Reading S. Elm’s “Sons of Hellenism…” (1)

On the continual raving of my friend Ryan, I picked up Susanna Elm’s book, “Sons of Hellenism, Fathers of the Church: Emperor Julian, Gregory of Nazianzus, and the Vision of Rome”, and I thought I’d offer my thoughts as I read through it.

The introduction opens with this:

This is a book about two powerful, enduring, and competing visions of universalism in the fourth century: Christianity and the Roman Empire. Yet, I will argue that these visions were in fact one, since Christianity was essentially Roman. Christianity’s universalism lasted because it was, from the beginning, deeply enmeshed in the foundational ideologies granting Rome’s supremacy.

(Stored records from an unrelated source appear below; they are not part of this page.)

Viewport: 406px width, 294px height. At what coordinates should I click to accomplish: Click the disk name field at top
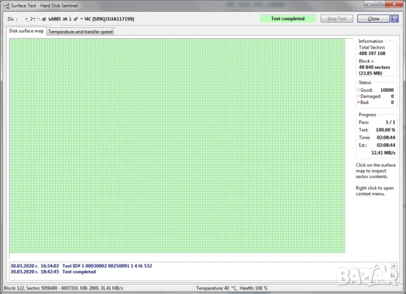coord(95,19)
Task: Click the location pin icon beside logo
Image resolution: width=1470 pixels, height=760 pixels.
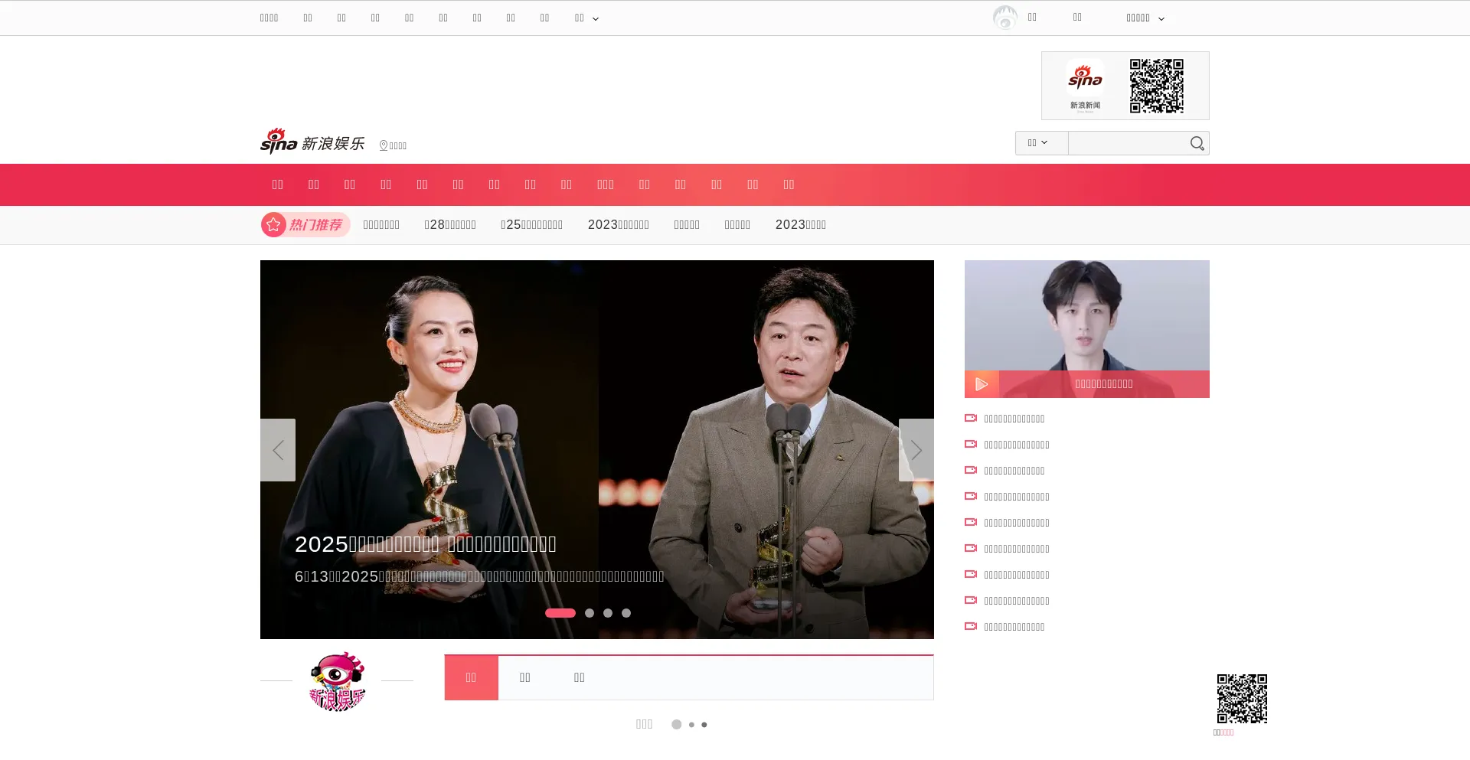Action: click(384, 145)
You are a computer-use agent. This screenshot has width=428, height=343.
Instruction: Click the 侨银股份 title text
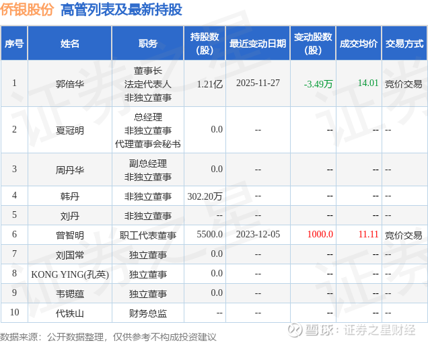(x=27, y=9)
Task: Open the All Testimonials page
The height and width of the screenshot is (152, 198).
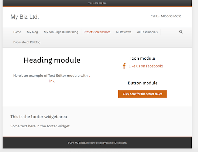Action: point(147,32)
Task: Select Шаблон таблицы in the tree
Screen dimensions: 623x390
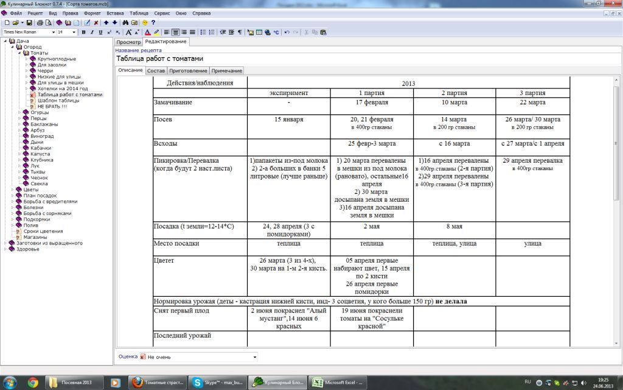Action: [x=58, y=101]
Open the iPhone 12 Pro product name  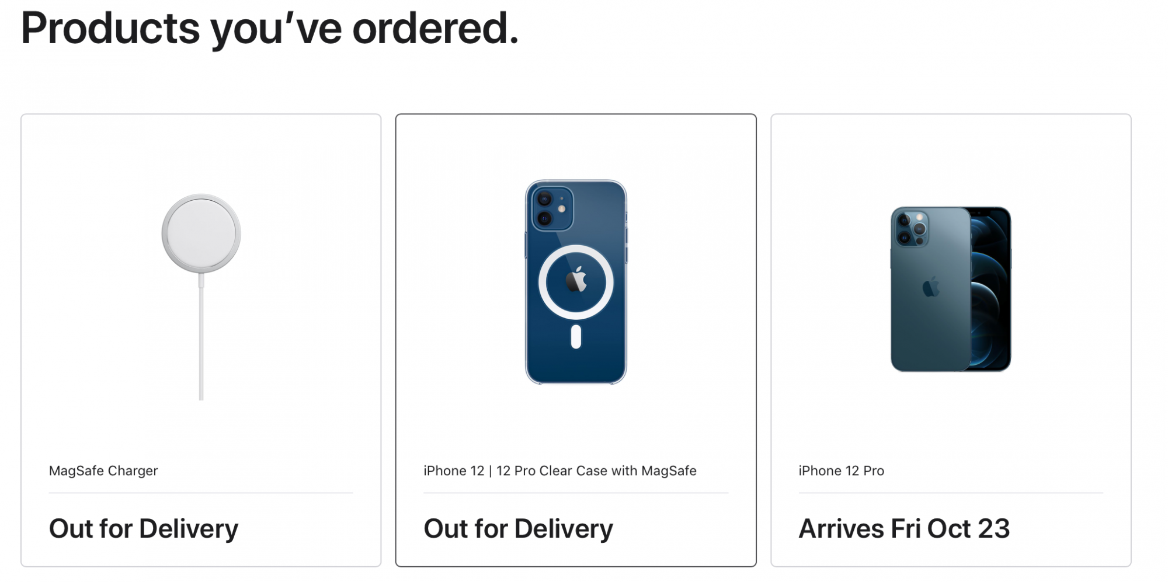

This is an intriguing thesis, and one I’m inclined to agree with and interested to see it argued-out in the course of the book. It also contains a fundamental flaw in the way it’s constituted. “Christianity was essentially Roman” is a false statement. While I’m very invested in understanding and articulating the Christianity that was mostly co-terminous with the Roman Empire, I’m very aware and sensitive that this was not all Christianity, and that Christianity spread earlywidely, and successfully beyond the bounds of that empire. Most notably, Christianity made its way, and its home, into the Syriac sphere very early, and thus into the Sasanian Empire, and the Church of the East existed as a successful, autonomous, and missionary enterprise from very early on. The integration of Christianity into Roman identity had, on the whole, a negative effect on Christianity outwith the Empire, because by tying Christian-identity to Roman Imperialism, it became more difficult for Christians outside the Empire to protest their non-allegiance to the ‘Roman’ religio. That is a big caveat that I would stamp on the introductory and dominant thesis of Elm’s work.

Nonetheless, insofar as Roman (in the Imperial, not the Papal sense) Christianity goes, it did indeed come to consitute its self-awareness of universalism in terms of that Imperium, thus giving rise to a very Greco-Roman ideal of Christianitas as Romanitas.

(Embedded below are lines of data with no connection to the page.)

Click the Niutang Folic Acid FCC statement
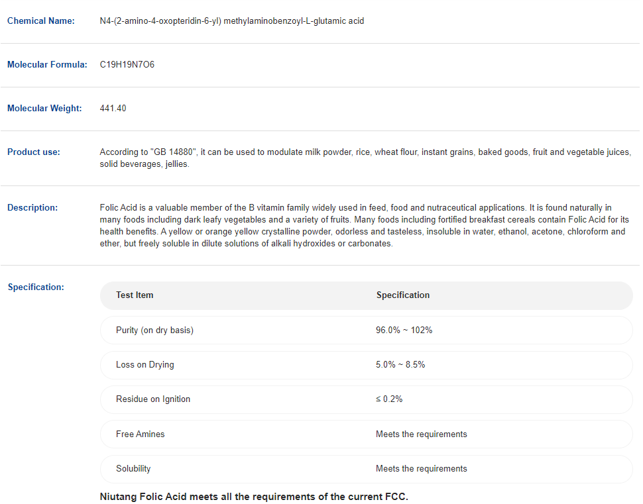click(x=254, y=497)
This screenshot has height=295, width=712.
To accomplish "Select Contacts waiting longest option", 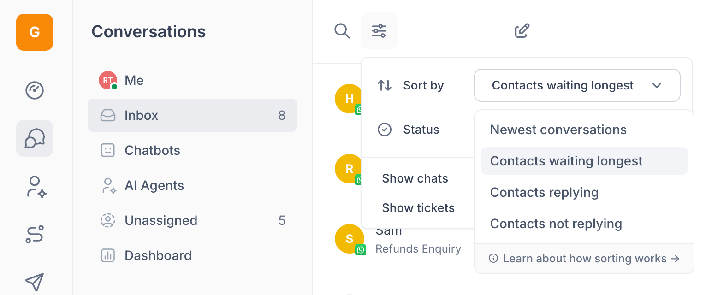I will tap(566, 161).
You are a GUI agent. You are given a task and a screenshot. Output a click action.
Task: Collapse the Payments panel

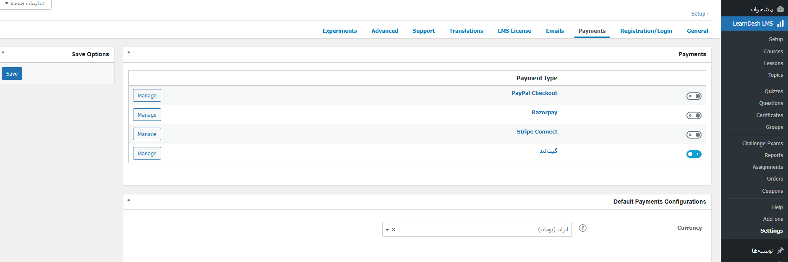129,52
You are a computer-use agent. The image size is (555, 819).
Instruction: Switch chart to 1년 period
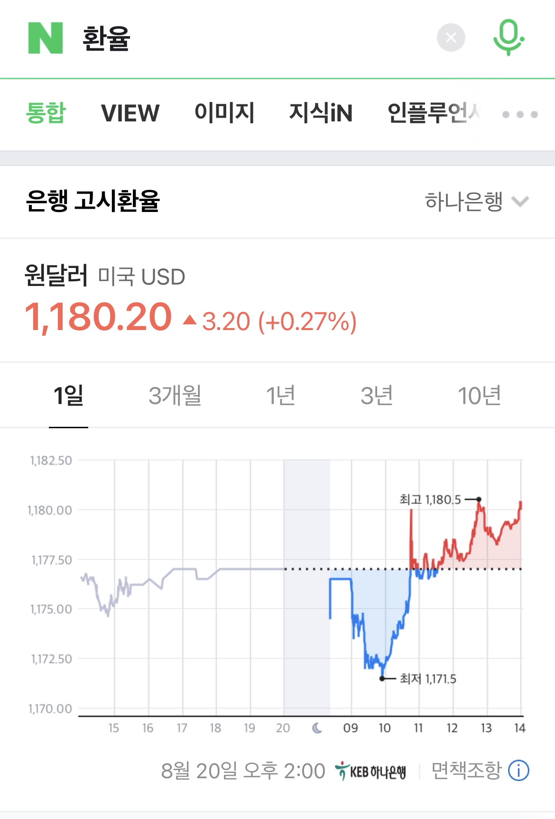pos(281,396)
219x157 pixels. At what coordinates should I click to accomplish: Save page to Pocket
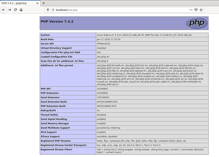click(196, 10)
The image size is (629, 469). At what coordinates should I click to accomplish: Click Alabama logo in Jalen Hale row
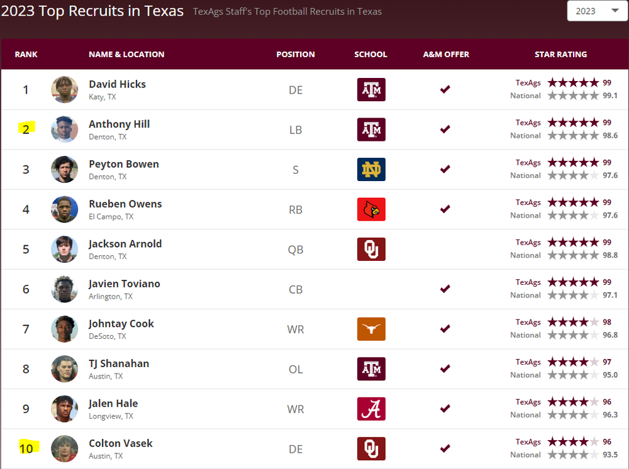pyautogui.click(x=371, y=409)
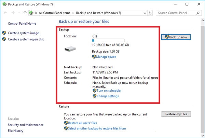Click the Forward navigation arrow
205x138 pixels.
(13, 13)
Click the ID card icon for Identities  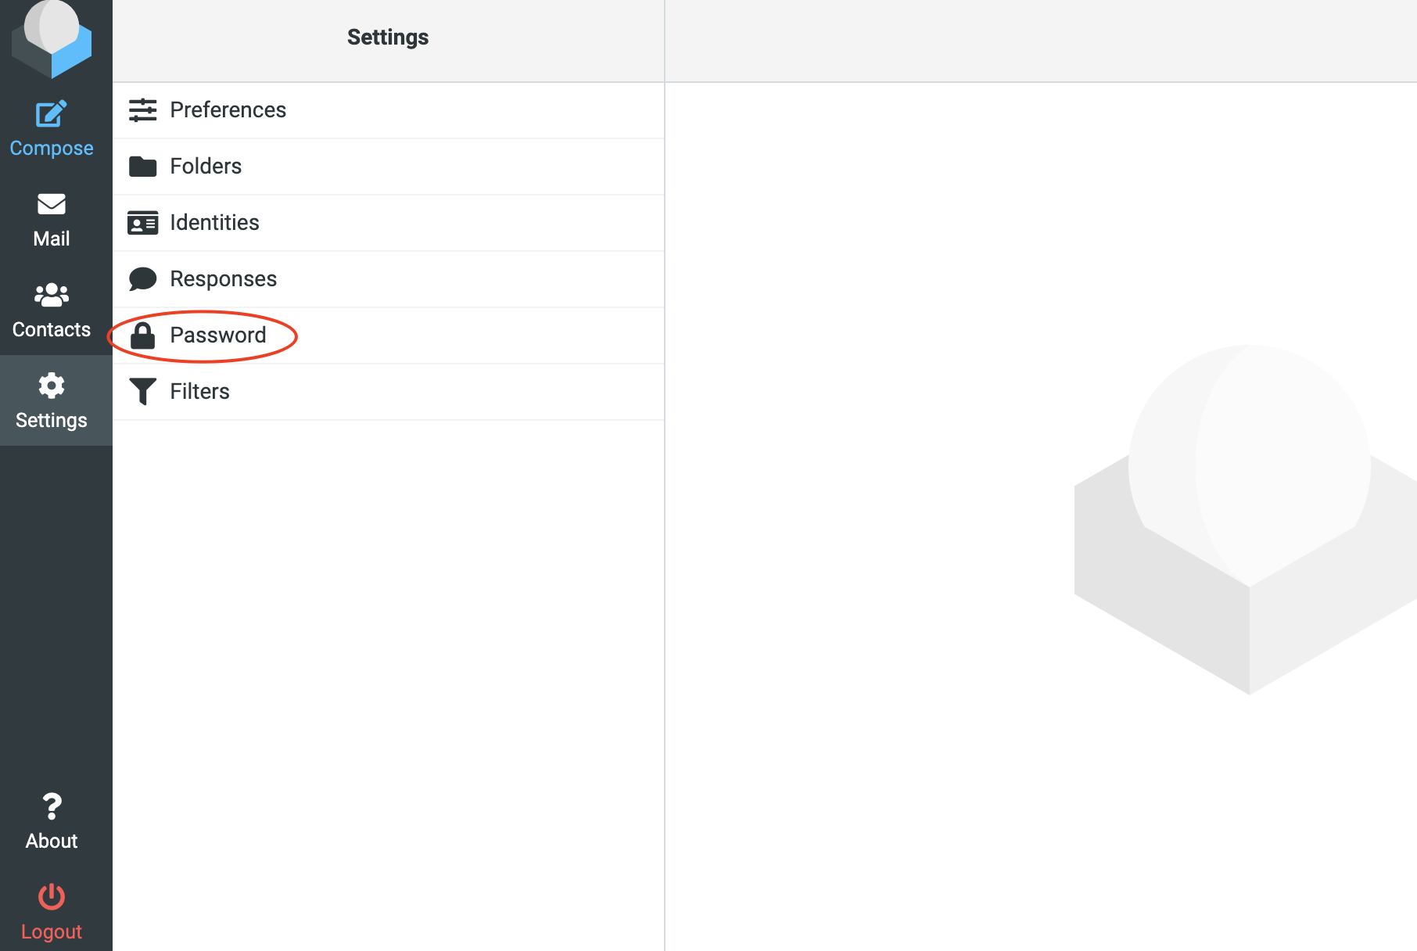143,222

Elm’s method is to bring into conversation the writings of Gregory of Nazianzus and Julian (aka the Apostate). I think this is a novel idea and a good one. Particularly, I appreciate the way Elm rejects the notion that Gregory was a failed ecclesiarch and personally lackluster figure. Such a person does not become bishop of Constantinople, nor the most influential Greek theological writer of his age. By understanding Gregory’s writings as rhetorical perfomance that instantiates prestige, and by aligning the ‘true philosophical life’ as a performance of civic engagement for the social elites, Elm helpfully brings Gregory out from the purely ‘theological’ sphere and places him appropriately in the socio-cultural context of late-antique bishops as 4th century urban elites.

However, I have a second criticism of Elm here, when she writes, “Focusing on what unites rather than divides Julian the emperor and Gregory the Theologian reveals that the boundary between pagan and Christian was so porous that theses terms lose their analytical value.” In my mind this is a tautological statement that is also misleading, because it appears to mean, “Disregarding the distinctions between pagans and Christians and highlighting their similarities reveals that they are actually much more similar than they are different.” This is, ratione ipsa, true: abolishing their distinctions abolishes their distinctness. Does it have an analytic value to flatten some of those differences to highlight for us their similarities? Oh yes, certainly. And that is well-needed in this case, because Gregory and Julian are not figures brought into conversation and their similarities do need to be highlighted. To do so, however, and suggest that their differences are thus almost irrelevant is to do a disservice, I think, to those real differences.